- _EXERCICE PROPOSÉ 1_
Traduisez en anglais, s'il vous plaît, la phrase suivante du texte sur Maxwell et la statistique : « La position de Maxwell est en décalage par rapport aux conceptions déterministes du XIXème siècle. »

- _EXTRAIT DE PAGE_
>>>

Maxwell introduit la statistique

Les premières incursions de la statistique dans les problèmes de la physique remontent à R. Clausius (entre 1850 et 1857) et, d’une manière plus explicite, à J.C. Maxwell (1860-1867 pour les premières réflexions) 205 . Avec Clausius, la théorie cinétique des gaz, décrivant un gaz comme un système moléculaire mécanique, déterministe, est le point d’entrée des idées et méthodes statistiques en thermodynamique. Inspiré par la lecture de Herschel, Maxwell convertit plus systématiquement la théorie cinétique des gaz en une approche statistique. En 1850, le jeune Maxwell s’enthousiasme pour cette méthode 206 :

‘"On dit que l'Entendement doit fonctionner selon les lois de la raison. Ces règles sont, ou devraient être, contenues dans la Logique ; mais la science de la Logique reconnaît pour l'instant seulement les choses soit certaines, soit impossibles, soit entièrement douteuses, avec aucune desquelles nous devons (heureusement) raisonner. C'est pourquoi la vraie Logique pour ce monde est le Calcul des Probabilités, qui prennent en compte des amplitudes de probabilités [...] Cette branche des maths [...] est la seule ‘Mathématique pour l'homme pratique’, comme nous devrions l'être. Ainsi, comme la connaissance humaine passe par les sens de telle manière que l'existence des choses extérieures est inférée seulement à partir du témoignage harmonieux (non similaire) des différents sens, l'Entendement, agissant par les lois de la raison, assignera différents degrés de probabilité à différentes vérités." 207

La position de Maxwell est en décalage par rapport aux conceptions déterministes du XIXème siècle. Il suggère même que notre mode de connaissance est probabiliste 208 . En 1850, Maxwell n’a que 19 ans ; cette position de jeunesse sera progressivement transformée en un point de vue moins catégorique, plus "statisticien" que "probabiliste" comme nous le verrons.

<<<

- _EXERCICE PROPOSÉ 2_
Montrez chaque ligne des enregistrements contenant la chaîne "Select", en tenant compte de la casse.

- _ENREGISTREMENTS EXTRAITS_
>>>

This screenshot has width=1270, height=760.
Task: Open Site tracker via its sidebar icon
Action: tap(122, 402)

<<<
>>>

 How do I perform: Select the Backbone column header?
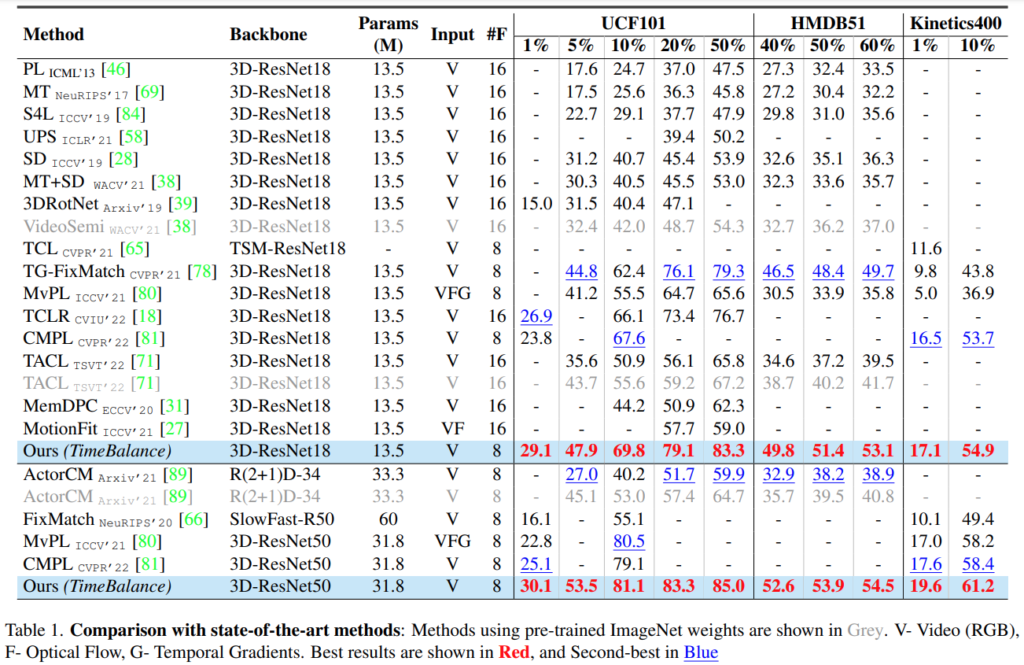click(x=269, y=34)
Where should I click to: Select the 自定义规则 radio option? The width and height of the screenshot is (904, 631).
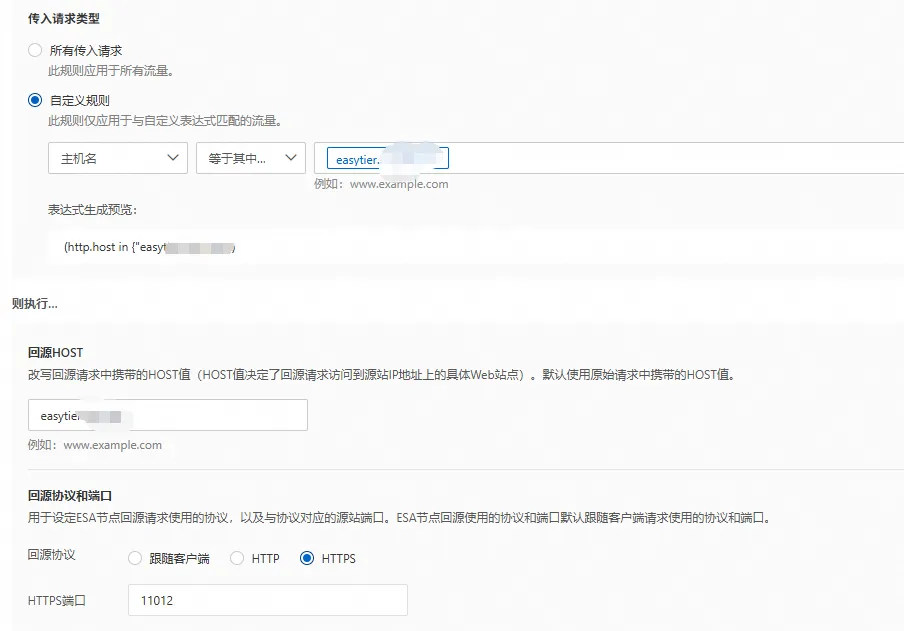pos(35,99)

<<<
>>>

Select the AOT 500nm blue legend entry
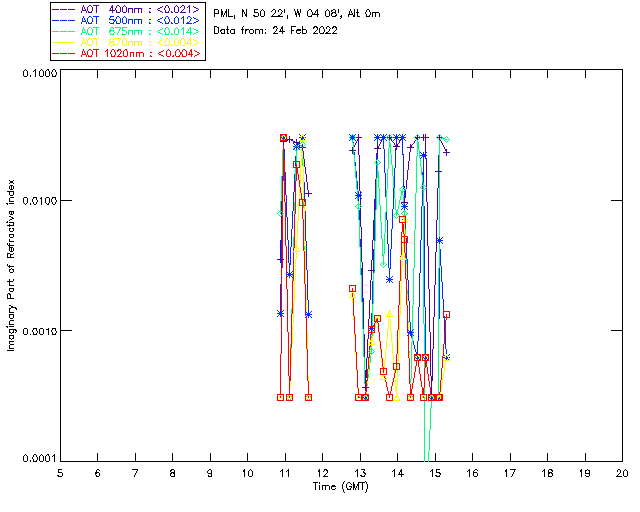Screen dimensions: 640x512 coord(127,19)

<<<

- _RÉPONSE 1_
Maxwell's position is out of step with the deterministic conceptions of the nineteenth century.

- _RÉPONSE 2_
 How do I perform: Select the Backbone column header?
Where should I click to: Select the 自定义规则 radio option? The width and height of the screenshot is (904, 631).
Select the AOT 500nm blue legend entry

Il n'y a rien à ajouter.